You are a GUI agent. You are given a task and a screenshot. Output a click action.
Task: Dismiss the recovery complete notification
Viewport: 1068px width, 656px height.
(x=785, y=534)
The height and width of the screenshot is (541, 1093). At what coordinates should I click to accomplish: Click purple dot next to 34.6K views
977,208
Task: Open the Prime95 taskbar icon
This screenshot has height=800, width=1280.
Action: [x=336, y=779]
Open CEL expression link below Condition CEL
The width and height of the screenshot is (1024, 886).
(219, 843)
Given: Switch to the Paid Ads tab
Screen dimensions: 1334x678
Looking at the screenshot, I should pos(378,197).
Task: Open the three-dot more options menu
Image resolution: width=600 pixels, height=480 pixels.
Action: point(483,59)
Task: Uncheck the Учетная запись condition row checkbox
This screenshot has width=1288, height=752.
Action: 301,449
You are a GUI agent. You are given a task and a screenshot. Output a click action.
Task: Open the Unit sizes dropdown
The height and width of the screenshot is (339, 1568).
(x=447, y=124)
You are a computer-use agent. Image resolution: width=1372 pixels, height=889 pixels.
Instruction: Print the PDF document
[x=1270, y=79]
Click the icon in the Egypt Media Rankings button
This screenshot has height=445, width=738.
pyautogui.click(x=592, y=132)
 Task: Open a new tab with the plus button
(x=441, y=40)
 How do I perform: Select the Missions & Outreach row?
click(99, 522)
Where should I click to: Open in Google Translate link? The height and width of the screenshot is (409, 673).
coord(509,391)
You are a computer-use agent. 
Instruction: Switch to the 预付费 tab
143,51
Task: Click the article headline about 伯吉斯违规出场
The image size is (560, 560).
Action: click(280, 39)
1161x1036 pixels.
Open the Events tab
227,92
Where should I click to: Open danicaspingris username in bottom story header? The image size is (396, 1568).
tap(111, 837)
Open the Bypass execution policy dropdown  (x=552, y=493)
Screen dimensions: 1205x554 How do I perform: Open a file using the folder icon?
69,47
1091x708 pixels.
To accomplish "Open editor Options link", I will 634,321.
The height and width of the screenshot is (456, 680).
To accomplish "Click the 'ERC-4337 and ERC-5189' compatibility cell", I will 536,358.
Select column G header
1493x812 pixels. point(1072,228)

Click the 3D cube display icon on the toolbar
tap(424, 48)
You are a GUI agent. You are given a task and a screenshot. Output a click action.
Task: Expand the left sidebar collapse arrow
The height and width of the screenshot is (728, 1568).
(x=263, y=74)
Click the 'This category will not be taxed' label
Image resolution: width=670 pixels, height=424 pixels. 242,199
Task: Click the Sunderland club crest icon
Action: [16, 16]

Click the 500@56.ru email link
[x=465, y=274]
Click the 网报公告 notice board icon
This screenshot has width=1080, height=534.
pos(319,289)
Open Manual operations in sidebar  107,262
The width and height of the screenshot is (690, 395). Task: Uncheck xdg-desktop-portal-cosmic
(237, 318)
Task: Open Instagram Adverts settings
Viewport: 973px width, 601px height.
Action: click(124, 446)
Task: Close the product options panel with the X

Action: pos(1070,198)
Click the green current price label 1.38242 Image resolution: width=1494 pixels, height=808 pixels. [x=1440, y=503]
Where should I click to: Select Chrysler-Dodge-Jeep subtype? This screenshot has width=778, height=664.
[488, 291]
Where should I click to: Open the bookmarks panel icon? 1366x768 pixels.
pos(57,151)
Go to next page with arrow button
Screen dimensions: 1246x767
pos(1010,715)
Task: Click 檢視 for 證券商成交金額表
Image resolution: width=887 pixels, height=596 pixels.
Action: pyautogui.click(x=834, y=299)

What is expected:
Repeat the rows verbatim, from the line with "Where should I click to: Open the" through the end of the rows.

The reply:
Where should I click to: Open the bookmarks panel icon? 1366x768 pixels.
pos(57,151)
Go to next page with arrow button
Screen dimensions: 1246x767
pos(1010,715)
Task: Click 檢視 for 證券商成交金額表
Image resolution: width=887 pixels, height=596 pixels.
Action: pyautogui.click(x=834, y=299)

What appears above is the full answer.